Nos 45 anos em que eu estou lá, eu nunca tinha visto uma quantidade de chuva tão grande”, relembra Euler. E ele continua: “historicamente, o Quadrilátero, das regiões de Minas Gerais, é a que mais chove. E isso vai aumentar. Além disso, é a região que tem mais barragens e mais gente vivendo. Então, uma chuva intensa pode levar várias barragens. Aí, nós vamos perder o Rio das Velhas, como já perdemos o Paraopeba e o Doce “, avisa.
A diferença entre as tragédias que aconteceram com as barragens da Vale e da Samarco e a que pode acontecer no Rio das Velhas é que, no caso de ocorrer um grande volume de chuva concentrada que venha a romper uma ou mais barragens, a água da precipitação se juntaria aos rejeitos de minérios, carregando metais pesados até o Rio São Francisco.
“As zonas de autossalvamento e as manchas de inundação foram calculadas em cima do volume que há no reservatório de rejeitos. Se esse reservatório se rompe por um problema de chuvas extremas, a lama que sairá vai descer acrescida desse volume de chuvas. Ela vai ficar mais fluida, deixando as manchas de inundação mais largas, e a velocidade de descida do rejeito será muito maior”, previne Júlio.
TEMPESTADES
Ao El Niño, que causou as fortes chuvas no Sul, precederá a La Niña, que deve trazer tempestades para o Sudeste no verão. Alertas como esses que deram Julio Grillo e Euler Cruz podem ser vistos como exageros.
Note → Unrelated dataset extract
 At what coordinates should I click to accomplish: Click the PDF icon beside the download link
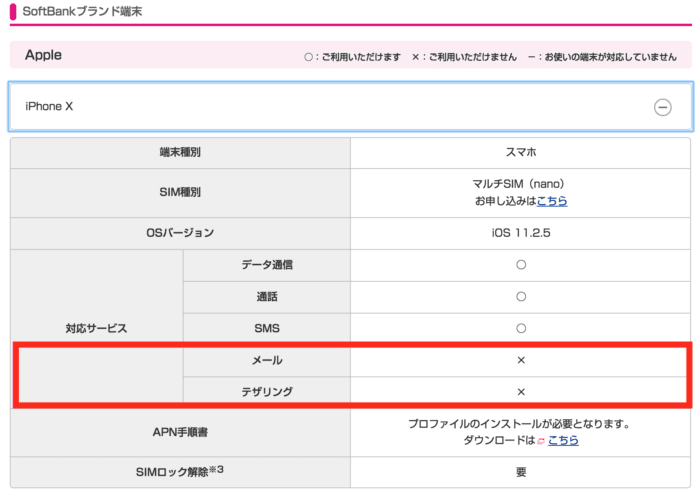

Afinal, pessoas como eles frequentemente são chamadas de “ambientalistas xiitas” ou “cientistas malucos”. No entanto, como na frase vista um dia numa manifestação, “no começo de todo filme de desastre tem cientista sendo ignorado”.
No filme “Não olhe para cima”, um grupo de cientistas alerta para um imenso meteoro que fatalmente se chocará com o planeta. Ninguém lhes dá ouvidos. Diferentemente de um pedaço de rocha atingindo a superfície da Terra e extinguindo a vida em instantes, a destruição causada por crescentes eventos climáticos nos empurraria para um fim que levaria décadas, durante as quais passaríamos anos tentando negar o inevitável. Adaptar-se à emergência climática e proteger o meio ambiente é uma decisão urgente. Tomemos essa decisão enquanto há tempo.